New “Game Changing” Method Exposes Cancer Vulnerabilities

Deep Visual Proteomics

Deep Visual Proteomics concept and workflow Clockwise: Deep Visual Proteomics (DVP) combines high-resolution imaging, artificial intelligence (AI)-guided image analysis for single-cell classification and isolation with a novel ultra-sensitive proteomics workflow. DVP links data-rich imaging of cell culture or archived patient biobank tissues with deep learning-based cell segmentation and machine learning-based identification of cell types and states. (Un)supervised AI-classified cellular or subcellular objects of interest undergo automated laser microdissection and mass spectrometry (MS)-based proteomic profiling. Subsequent bioinformatics data analysis enables data mining to discover protein signatures providing molecular insights into proteome variation in health and disease states at the level of single cells. Credit: MPI of Biochemistry

How do some patients develop resistance to cancer treatment? The new method known as “Deep Visual Proteomics” may be able to help doctors get closer to an answer and identify cancer tumor vulnerabilities.

It is never easy for doctors to figure out why certain illnesses develop in our bodies. Old age, risky habits such as smoking, and genetics can all play a role.

However, the exact, specific causes of serious diseases such as cancer remain unknown.

Now, a groundbreaking method known as “Deep Visual Proteomics” may be able to help change that. An international team of researchers led by Copenhagen University created the technique, which was recently applied to cancer cells in a new study published in the top scientific journal Nature Biotechnology.

“Our new concept, Deep Visual Proteomics, could become a game-changer for molecular pathology in the hospitals. With this method, we can identify thousands of proteins and determine how many of them are there,” explains Andreas Mund, first author of the new study.

“We do this by taking a tissue sample and analyzing just the tumor cells in it. This ‘list’ of proteins is called proteome. These proteomes reveal the mechanisms that drive tumor development and directly expose new therapeutic targets from a single tissue slice of a cancer patient biopsy.

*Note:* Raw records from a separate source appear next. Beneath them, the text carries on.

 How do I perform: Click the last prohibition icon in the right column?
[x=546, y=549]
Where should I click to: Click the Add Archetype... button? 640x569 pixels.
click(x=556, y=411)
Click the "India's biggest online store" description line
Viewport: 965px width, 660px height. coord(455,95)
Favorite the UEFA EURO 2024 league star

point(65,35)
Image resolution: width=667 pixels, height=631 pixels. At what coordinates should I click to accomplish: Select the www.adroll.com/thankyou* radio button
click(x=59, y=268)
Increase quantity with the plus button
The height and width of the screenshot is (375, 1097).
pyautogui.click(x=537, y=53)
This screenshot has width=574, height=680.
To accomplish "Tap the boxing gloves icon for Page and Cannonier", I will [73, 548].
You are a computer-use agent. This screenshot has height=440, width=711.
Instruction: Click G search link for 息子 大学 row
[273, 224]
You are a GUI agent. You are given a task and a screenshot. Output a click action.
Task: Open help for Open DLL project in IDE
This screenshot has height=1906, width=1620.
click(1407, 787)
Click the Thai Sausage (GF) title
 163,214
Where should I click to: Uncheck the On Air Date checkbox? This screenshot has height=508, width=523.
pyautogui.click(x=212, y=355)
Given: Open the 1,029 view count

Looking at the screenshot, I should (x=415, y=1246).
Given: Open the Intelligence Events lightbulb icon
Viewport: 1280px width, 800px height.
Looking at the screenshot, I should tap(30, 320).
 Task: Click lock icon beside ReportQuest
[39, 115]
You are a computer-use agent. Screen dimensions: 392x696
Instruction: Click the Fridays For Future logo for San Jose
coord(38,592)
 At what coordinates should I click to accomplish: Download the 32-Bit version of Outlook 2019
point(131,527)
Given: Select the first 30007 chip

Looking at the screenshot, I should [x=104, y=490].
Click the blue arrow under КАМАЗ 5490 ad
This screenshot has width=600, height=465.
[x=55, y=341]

It exposes a cosmos of molecules inside these cancer cells,” says Andreas Mund, Associate Professor at the Novo Nordisk Foundation Center for Protein Research (CPR) and part of Professor Matthias Mann’s team that spearheaded this development at CPR and the Max Planck Institute for Biochemistry.

Important to pathology departments

The reason why the researchers are so interested in proteins is that they actually are some of the most important pieces of the puzzle for almost all diseases. Proteins are commonly referred to as the ‘workhorses of the cell’.

“When something goes wrong inside our cells and we become sick, you can be sure that proteins are involved in a wide range of different ways. Because of this, mapping the protein landscape can help us determine why a tumor could develop in a particular patient, what vulnerabilities that tumor has, and also what treatment strategy might prove the most beneficial,” says Matthias Mann, professor.

In the new study, the researchers applied “Deep Visual Proteomics” to cells from patients with acinic cell carcinoma and melanoma. This was done in collaboration with researchers at the Zealand University Hospital, Roskilde.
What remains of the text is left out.